*** LISTED RECORDS Section Begins ***
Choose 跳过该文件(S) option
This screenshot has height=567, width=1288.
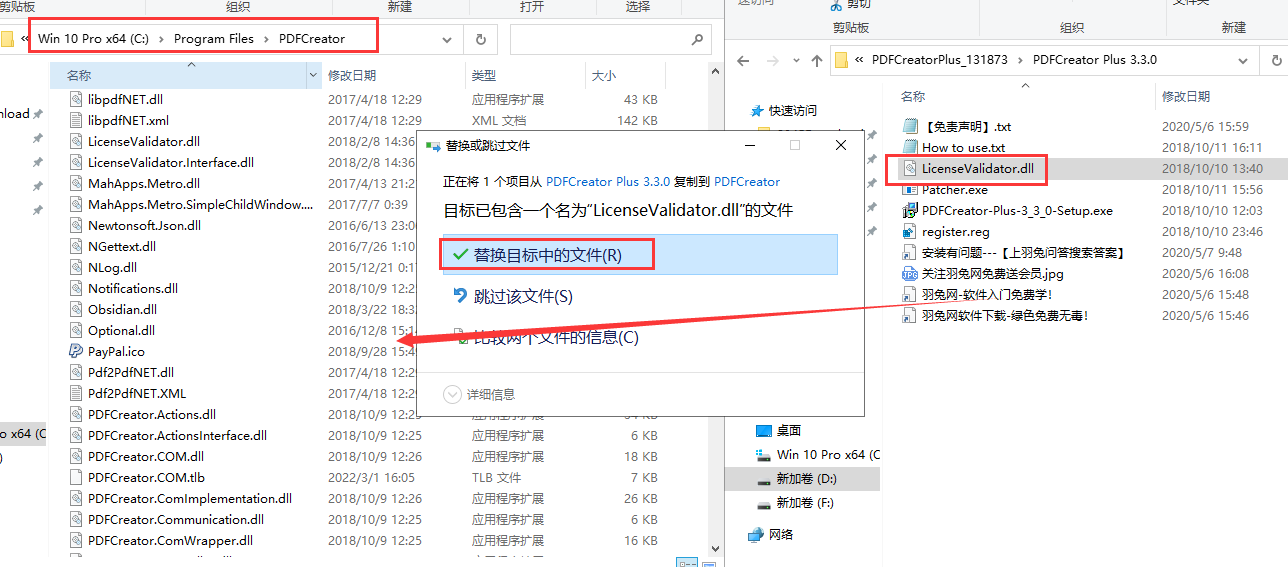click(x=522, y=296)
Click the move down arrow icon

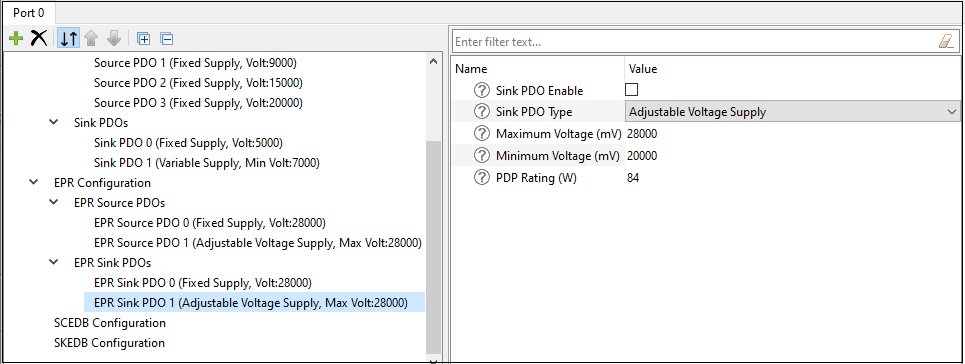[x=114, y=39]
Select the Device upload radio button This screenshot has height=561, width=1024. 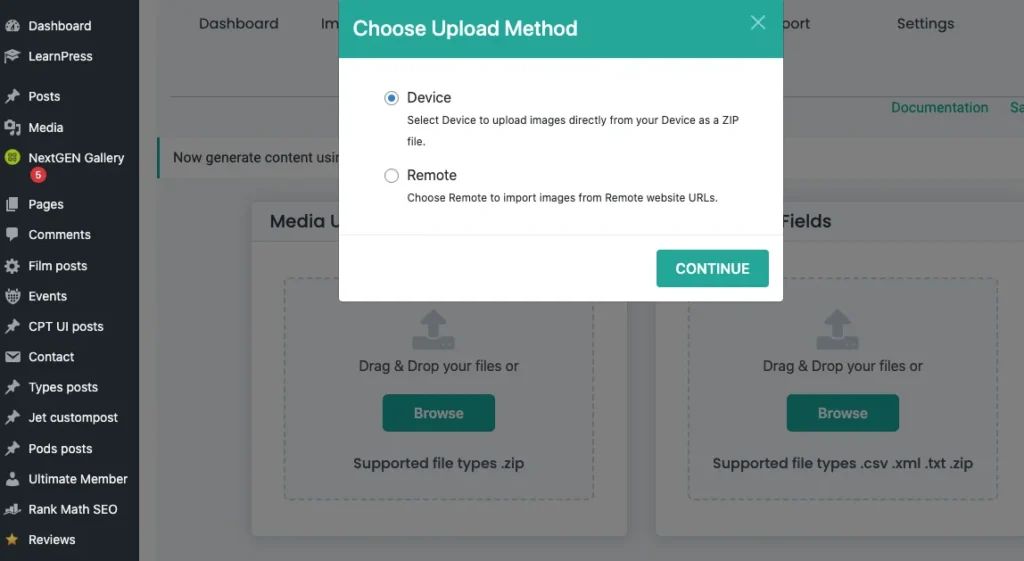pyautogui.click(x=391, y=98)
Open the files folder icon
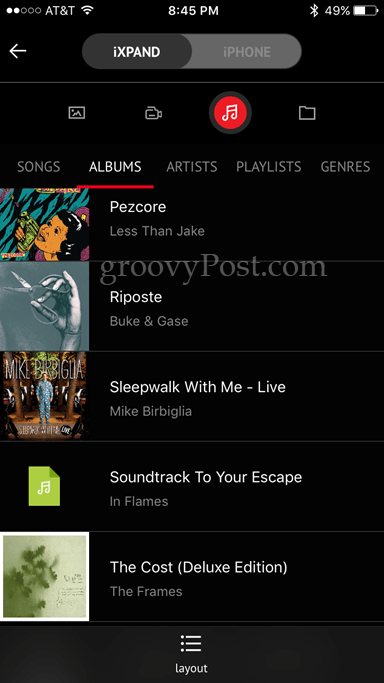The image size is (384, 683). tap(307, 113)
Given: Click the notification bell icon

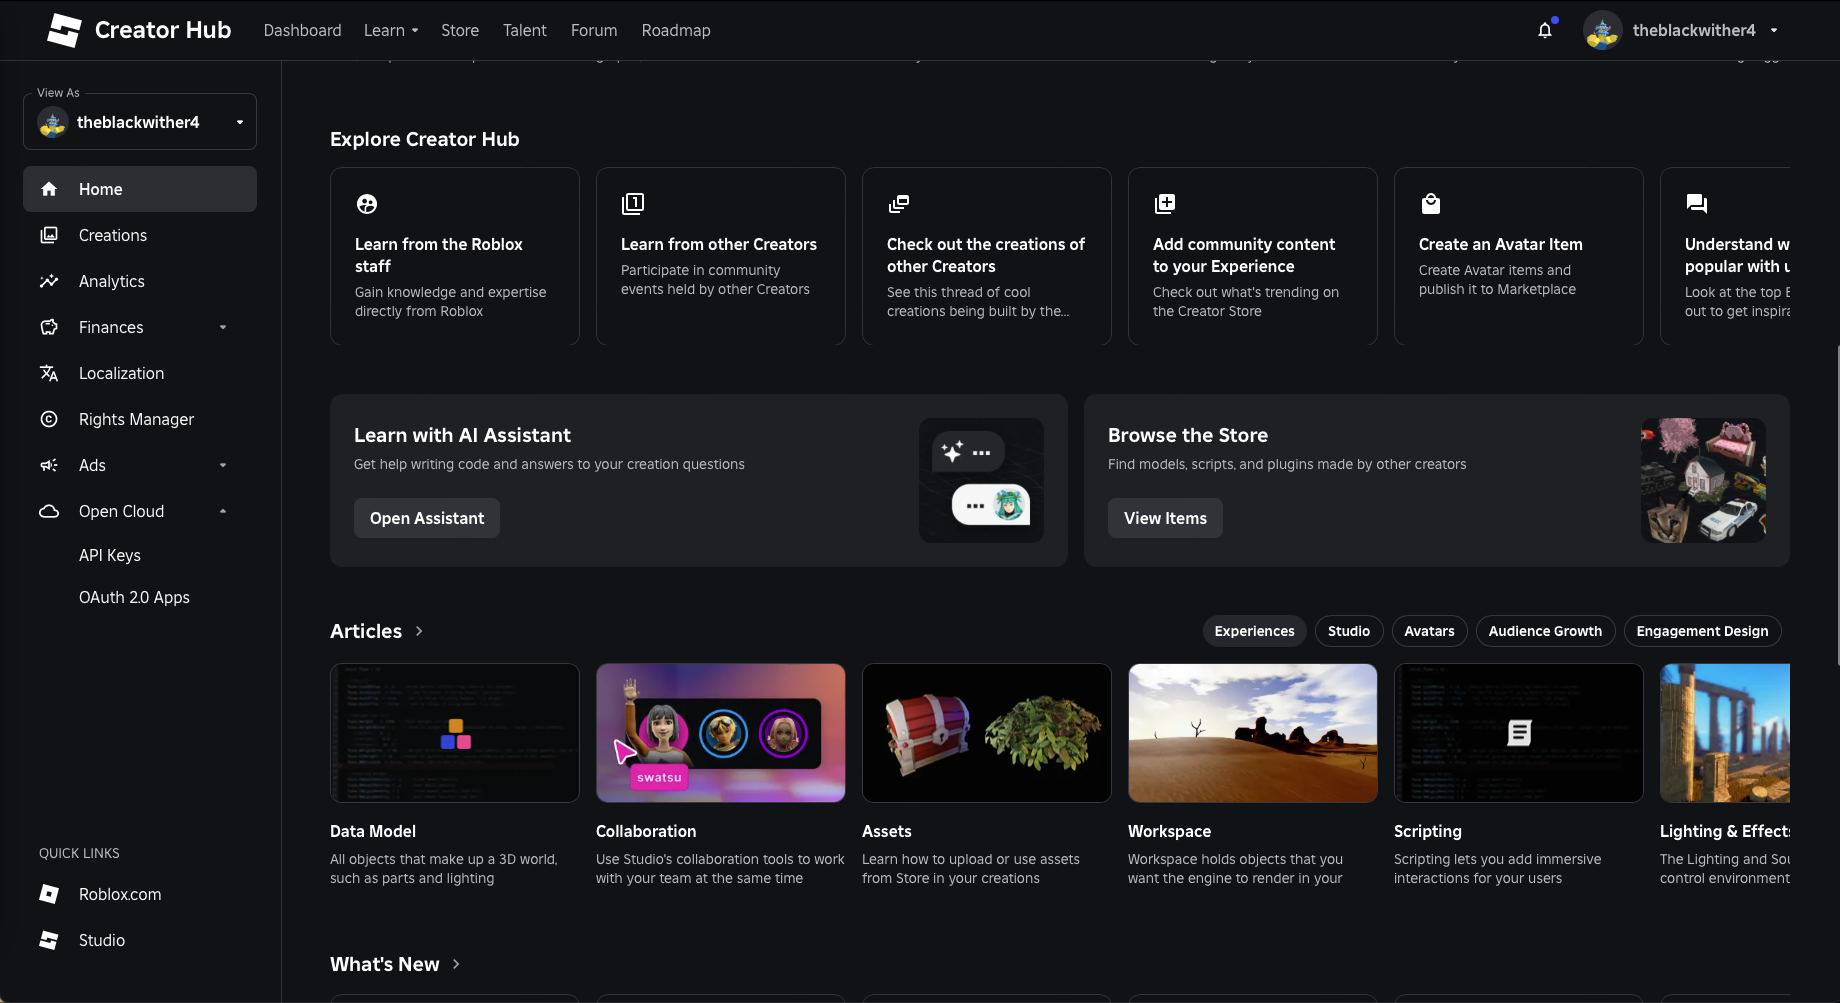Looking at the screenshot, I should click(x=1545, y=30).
*** LISTED RECORDS Section Ends ***
WORK INSTRUCTIONS
Output only the lines that run from the line containing "Open the files folder icon" to the last line of the data, exactly as they stand and without pictures.

EXERCISE RESPONSE
Open the files folder icon
The image size is (384, 683). tap(307, 113)
Given: Click the notification bell icon

Looking at the screenshot, I should click(x=1545, y=30).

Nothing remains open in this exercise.